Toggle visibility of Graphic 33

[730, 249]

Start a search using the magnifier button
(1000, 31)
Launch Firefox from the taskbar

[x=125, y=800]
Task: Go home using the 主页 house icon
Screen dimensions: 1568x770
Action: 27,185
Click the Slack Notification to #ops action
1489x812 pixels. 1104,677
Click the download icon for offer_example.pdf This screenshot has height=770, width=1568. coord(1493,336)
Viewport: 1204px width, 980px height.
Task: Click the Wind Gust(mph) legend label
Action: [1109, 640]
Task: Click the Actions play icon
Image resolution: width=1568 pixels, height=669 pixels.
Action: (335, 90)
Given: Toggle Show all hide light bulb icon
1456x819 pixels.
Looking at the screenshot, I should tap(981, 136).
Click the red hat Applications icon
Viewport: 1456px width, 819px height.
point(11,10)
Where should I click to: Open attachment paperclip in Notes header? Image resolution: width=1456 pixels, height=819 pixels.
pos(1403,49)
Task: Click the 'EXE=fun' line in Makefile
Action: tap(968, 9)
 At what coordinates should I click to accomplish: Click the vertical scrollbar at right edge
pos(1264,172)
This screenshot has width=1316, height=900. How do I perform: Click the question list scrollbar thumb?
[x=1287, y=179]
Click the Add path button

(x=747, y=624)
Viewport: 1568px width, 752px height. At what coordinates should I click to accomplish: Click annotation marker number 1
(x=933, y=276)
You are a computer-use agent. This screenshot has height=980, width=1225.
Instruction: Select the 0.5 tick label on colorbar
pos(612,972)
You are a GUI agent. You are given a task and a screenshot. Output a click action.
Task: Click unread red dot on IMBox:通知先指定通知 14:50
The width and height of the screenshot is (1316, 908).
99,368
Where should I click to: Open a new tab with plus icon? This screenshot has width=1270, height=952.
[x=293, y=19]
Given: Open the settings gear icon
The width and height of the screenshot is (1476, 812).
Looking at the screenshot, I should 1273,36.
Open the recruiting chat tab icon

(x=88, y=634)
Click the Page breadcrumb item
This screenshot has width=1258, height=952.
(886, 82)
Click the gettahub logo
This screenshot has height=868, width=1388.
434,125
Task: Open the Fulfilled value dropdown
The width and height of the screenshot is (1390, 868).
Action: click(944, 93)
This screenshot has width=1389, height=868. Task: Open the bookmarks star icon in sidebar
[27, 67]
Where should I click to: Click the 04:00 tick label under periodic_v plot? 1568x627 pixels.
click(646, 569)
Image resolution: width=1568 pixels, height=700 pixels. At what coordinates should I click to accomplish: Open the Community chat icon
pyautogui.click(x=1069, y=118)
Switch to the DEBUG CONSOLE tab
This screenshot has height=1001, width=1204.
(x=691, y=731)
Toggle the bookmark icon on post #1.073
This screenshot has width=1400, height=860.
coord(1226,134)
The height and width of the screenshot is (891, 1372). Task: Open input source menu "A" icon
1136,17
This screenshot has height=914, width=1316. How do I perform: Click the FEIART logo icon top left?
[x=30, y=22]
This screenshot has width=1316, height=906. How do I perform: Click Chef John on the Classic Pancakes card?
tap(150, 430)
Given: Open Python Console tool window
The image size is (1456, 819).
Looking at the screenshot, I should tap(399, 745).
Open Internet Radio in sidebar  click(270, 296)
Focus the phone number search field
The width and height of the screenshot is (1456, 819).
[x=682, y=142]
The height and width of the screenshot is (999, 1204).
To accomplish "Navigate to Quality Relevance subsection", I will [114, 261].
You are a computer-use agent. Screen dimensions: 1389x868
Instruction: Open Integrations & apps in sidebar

******************************

• **Exercise prompt**
Nothing outside this range should appear: the lines from the start of the listing through the line with "Task: Open the Fulfilled value dropdown", each reproduced exactly, both ends included.

• **Answer to the exercise**
Toggle visibility of Graphic 33

[730, 249]

Start a search using the magnifier button
(1000, 31)
Launch Firefox from the taskbar

[x=125, y=800]
Task: Go home using the 主页 house icon
Screen dimensions: 1568x770
Action: 27,185
Click the Slack Notification to #ops action
1489x812 pixels. 1104,677
Click the download icon for offer_example.pdf This screenshot has height=770, width=1568. coord(1493,336)
Viewport: 1204px width, 980px height.
Task: Click the Wind Gust(mph) legend label
Action: [1109, 640]
Task: Click the Actions play icon
Image resolution: width=1568 pixels, height=669 pixels.
Action: (335, 90)
Given: Toggle Show all hide light bulb icon
1456x819 pixels.
Looking at the screenshot, I should tap(981, 136).
Click the red hat Applications icon
Viewport: 1456px width, 819px height.
point(11,10)
Where should I click to: Open attachment paperclip in Notes header? Image resolution: width=1456 pixels, height=819 pixels.
pos(1403,49)
Task: Click the 'EXE=fun' line in Makefile
Action: tap(968, 9)
 At what coordinates should I click to accomplish: Click the vertical scrollbar at right edge
pos(1264,172)
This screenshot has width=1316, height=900. How do I perform: Click the question list scrollbar thumb?
[x=1287, y=179]
Click the Add path button

(x=747, y=624)
Viewport: 1568px width, 752px height. At what coordinates should I click to accomplish: Click annotation marker number 1
(x=933, y=276)
You are a computer-use agent. This screenshot has height=980, width=1225.
Instruction: Select the 0.5 tick label on colorbar
pos(612,972)
You are a GUI agent. You are given a task and a screenshot. Output a click action.
Task: Click unread red dot on IMBox:通知先指定通知 14:50
The width and height of the screenshot is (1316, 908).
99,368
Where should I click to: Open a new tab with plus icon? This screenshot has width=1270, height=952.
[x=293, y=19]
Given: Open the settings gear icon
The width and height of the screenshot is (1476, 812).
Looking at the screenshot, I should 1273,36.
Open the recruiting chat tab icon

(x=88, y=634)
Click the Page breadcrumb item
This screenshot has width=1258, height=952.
(886, 82)
Click the gettahub logo
This screenshot has height=868, width=1388.
434,125
Task: Open the Fulfilled value dropdown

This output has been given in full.